|Finish||polish/bright, electro galvanized, hot dip galvanized|
|Head||flated head, checkered head, round head|
|MOQ||one ton for each size|
|Packing||5kg per box, 1kg per box or bag, 500g per bag, 25kg per carton and as your request|
|Payment term||30% TT in advance and 70% TT before shipment|
|Usage||building construction, decoration field, bicycle parts, wooden furniture, electrical component, household and so on|
Common nails are strong and stiff, and their shanks have greater diameters than other nails. Both common and box nails have notches near the head of the nail. These notches allow the nails to hold better. Some will have screw-like threads at the top of the nail head for extra holding power. Box nails have thinner shanks than common nails and shouldn’t be used for framing construction. When nailing two boards together, both types of nails should completely penetrate one piece of wood and should penetrate the other piece with half its length. This ensures the nail is strong enough for the job.
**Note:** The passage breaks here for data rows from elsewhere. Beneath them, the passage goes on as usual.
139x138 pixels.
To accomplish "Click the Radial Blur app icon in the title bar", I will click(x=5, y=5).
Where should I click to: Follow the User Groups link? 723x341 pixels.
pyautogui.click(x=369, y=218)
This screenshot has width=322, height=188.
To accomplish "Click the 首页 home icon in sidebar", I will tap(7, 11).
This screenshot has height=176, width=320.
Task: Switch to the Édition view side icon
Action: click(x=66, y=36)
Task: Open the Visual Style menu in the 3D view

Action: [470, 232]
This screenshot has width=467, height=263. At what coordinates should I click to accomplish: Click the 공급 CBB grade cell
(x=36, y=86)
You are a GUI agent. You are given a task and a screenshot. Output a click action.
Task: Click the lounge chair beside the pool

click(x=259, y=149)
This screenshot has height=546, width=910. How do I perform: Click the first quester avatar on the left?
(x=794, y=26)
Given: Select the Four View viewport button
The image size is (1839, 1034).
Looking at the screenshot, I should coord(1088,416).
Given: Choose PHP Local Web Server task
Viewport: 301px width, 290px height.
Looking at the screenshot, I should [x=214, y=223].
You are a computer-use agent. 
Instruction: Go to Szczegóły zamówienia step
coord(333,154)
Most people use common nails for medium to heavy construction work. With a thick nail head, the nails drive easily into tough materials. Some examples include thin sheet metal, wood and thin aluminum. Use common nails on projects such as fences, roofs and decks. Box nails are lightweight and ideal for small projects or household use. Hang small pictures and wall decorations using box nails. Use box nails on thin wood materials such as wood boxes to reduce splitting.
Net weight 20-25kgs/carton without poly bags or inner boxes1kgs/poly bag, 25 bags/carton
5kgs/box, 4 boxes/carton 3.125kgs/inner box, 8 boxes/carton20kgs/wooden box with 16 inner boxes inside or according to your requirements.
Construction work requires a tool that can keep up with tough demands – and when it comes to nails, look no further than the common variety. Renowned for their strength and rigidity, common nails are ideal for heavy-duty jobs where sturdiness is key.
Their thickness ensures secure holds that offer stability in your building projects. But what really sets them apart is their notched design located near the head of each individual unit – providing a firmer grip on any wood material penetrated by these stout fasteners while avoiding long-term looseness over time.
For those requiring even higher fastening potential, many types boast screw-like threads at their heads above these unique qualities; however, keep in mind that all nails are not created equal. Box nails may not be ideal for framing constructions since they have thin shanks; however, they come in handy while working on lighter projects such as fitting moldings or other finishing details. Proper use of both box and common nails is necessary when joining two boards together: lay them through one plank entirely before introducing the second one into play—a crucial step that guarantees a secure fit that doesn’t harm your wood project.
Opting for common nails is an excellent decision if you want long-lasting results from heavy-duty constructions; thanks to their thick diameter, notch design, screw-like threads- they can meet diverse needs. Why not put it to the test and discover for yourself why builders and contractors consistently choose the common nail as their preferred option?